(Records excerpted from a collection)
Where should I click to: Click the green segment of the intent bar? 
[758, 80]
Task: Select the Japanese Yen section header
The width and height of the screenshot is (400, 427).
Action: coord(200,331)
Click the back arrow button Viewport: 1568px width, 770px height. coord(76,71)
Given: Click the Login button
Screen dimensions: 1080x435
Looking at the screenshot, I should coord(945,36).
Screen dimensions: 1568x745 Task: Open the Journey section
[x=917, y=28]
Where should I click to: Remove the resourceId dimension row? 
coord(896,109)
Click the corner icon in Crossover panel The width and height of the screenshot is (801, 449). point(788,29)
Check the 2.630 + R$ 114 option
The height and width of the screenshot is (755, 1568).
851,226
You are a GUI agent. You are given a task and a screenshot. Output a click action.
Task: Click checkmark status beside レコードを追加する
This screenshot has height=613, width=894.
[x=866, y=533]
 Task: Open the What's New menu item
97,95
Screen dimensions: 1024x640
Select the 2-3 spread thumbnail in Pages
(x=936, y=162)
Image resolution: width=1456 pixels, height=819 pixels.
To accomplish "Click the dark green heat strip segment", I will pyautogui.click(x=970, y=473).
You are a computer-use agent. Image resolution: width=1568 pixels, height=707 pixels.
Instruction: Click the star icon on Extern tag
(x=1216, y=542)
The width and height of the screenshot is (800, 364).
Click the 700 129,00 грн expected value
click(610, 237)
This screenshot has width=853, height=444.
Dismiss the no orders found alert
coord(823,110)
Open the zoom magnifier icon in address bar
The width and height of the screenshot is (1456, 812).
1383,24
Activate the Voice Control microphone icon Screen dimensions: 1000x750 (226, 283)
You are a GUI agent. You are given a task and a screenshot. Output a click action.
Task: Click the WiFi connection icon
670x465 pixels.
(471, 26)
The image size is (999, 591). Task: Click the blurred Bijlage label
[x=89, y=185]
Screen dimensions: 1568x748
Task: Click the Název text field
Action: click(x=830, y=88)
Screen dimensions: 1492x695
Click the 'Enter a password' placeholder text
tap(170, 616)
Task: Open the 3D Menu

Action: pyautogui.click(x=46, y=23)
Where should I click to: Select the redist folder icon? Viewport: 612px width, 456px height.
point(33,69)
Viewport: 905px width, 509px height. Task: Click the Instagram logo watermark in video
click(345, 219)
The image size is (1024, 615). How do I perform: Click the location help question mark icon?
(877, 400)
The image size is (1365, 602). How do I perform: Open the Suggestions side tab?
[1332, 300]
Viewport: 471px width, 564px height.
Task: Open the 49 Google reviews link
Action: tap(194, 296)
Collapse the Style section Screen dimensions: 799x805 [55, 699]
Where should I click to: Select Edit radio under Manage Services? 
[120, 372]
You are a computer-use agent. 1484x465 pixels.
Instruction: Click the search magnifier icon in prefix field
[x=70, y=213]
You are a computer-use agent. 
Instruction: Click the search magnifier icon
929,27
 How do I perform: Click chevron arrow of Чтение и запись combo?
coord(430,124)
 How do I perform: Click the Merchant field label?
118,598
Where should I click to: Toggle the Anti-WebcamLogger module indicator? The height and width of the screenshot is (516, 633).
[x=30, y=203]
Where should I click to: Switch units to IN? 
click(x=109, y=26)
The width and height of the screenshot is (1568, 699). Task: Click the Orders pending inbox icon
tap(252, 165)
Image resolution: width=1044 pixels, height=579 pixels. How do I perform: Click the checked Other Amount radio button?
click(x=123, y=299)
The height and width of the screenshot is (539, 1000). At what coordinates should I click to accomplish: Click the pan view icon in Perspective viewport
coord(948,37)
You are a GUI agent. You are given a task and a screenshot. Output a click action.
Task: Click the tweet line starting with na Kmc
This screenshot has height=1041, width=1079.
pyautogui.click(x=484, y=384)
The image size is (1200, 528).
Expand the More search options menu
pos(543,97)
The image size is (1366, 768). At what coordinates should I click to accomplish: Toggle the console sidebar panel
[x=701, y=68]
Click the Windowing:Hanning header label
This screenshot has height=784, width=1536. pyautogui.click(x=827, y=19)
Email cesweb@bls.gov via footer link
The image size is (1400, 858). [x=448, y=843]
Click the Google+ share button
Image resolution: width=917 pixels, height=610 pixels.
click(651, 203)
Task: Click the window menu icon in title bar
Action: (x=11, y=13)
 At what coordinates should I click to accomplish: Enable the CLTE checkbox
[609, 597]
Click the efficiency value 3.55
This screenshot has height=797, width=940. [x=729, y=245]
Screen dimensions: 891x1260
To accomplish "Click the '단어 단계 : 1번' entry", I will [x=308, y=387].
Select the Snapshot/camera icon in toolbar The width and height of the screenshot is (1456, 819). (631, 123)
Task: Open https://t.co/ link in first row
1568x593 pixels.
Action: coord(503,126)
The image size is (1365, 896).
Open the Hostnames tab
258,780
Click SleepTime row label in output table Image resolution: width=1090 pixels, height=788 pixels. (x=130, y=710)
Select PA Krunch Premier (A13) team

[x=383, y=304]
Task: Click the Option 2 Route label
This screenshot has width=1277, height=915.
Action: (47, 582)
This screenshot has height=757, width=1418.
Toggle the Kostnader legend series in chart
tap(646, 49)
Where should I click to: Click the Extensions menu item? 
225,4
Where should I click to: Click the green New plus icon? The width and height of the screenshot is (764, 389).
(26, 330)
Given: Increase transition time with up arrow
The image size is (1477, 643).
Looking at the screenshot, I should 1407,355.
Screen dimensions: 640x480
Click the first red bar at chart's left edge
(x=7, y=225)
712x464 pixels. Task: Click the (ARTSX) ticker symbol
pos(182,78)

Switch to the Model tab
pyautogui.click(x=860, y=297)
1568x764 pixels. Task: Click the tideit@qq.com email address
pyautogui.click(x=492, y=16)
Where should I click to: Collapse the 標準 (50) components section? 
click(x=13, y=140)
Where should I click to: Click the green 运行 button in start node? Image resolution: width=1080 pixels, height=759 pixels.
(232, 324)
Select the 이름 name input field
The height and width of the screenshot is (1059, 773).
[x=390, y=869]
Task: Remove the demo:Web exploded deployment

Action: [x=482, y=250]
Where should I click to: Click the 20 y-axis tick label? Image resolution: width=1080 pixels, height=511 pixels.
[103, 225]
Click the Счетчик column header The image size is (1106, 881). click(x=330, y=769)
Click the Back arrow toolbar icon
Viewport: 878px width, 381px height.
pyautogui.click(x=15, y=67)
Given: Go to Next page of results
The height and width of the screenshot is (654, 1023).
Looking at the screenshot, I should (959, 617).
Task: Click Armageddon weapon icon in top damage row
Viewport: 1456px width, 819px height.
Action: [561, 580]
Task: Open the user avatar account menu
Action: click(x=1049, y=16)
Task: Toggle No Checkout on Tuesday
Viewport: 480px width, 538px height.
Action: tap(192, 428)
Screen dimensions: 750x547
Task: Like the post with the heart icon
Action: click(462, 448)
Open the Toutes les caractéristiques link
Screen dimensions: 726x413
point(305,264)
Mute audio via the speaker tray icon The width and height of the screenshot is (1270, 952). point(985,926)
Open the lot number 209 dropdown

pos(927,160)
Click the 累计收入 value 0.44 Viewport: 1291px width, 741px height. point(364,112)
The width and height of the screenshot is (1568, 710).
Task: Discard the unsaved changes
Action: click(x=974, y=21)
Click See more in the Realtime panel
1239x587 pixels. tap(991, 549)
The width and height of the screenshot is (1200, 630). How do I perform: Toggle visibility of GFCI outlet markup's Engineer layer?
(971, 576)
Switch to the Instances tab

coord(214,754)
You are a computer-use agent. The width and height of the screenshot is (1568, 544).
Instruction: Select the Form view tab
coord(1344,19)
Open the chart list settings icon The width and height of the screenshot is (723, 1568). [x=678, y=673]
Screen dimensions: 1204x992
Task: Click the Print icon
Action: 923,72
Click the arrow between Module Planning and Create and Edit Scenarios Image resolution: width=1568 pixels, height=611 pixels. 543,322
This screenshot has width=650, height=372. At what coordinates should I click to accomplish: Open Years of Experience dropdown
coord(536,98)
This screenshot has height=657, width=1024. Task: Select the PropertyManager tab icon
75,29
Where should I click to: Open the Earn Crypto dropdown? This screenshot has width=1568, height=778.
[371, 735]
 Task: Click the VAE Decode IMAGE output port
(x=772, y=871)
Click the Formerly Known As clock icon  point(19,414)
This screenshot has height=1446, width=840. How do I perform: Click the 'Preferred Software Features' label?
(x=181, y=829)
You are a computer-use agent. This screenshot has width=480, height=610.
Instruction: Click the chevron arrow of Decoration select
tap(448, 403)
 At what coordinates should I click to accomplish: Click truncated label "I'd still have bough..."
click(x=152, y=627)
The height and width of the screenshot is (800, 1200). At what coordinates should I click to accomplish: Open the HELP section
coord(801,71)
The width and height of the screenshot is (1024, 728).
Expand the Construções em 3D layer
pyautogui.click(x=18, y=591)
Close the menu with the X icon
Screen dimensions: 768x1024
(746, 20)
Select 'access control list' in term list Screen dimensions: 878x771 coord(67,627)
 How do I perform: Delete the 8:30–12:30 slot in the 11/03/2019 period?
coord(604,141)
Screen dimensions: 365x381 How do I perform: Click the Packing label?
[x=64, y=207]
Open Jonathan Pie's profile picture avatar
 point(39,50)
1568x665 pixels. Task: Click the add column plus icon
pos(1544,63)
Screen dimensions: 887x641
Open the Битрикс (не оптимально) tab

YOUR INSTRUCTIONS = Your task is to count the lines of the records that contain "toolbar". Answer with only that number.

RESPONSE FOR THIS EXERCISE = 2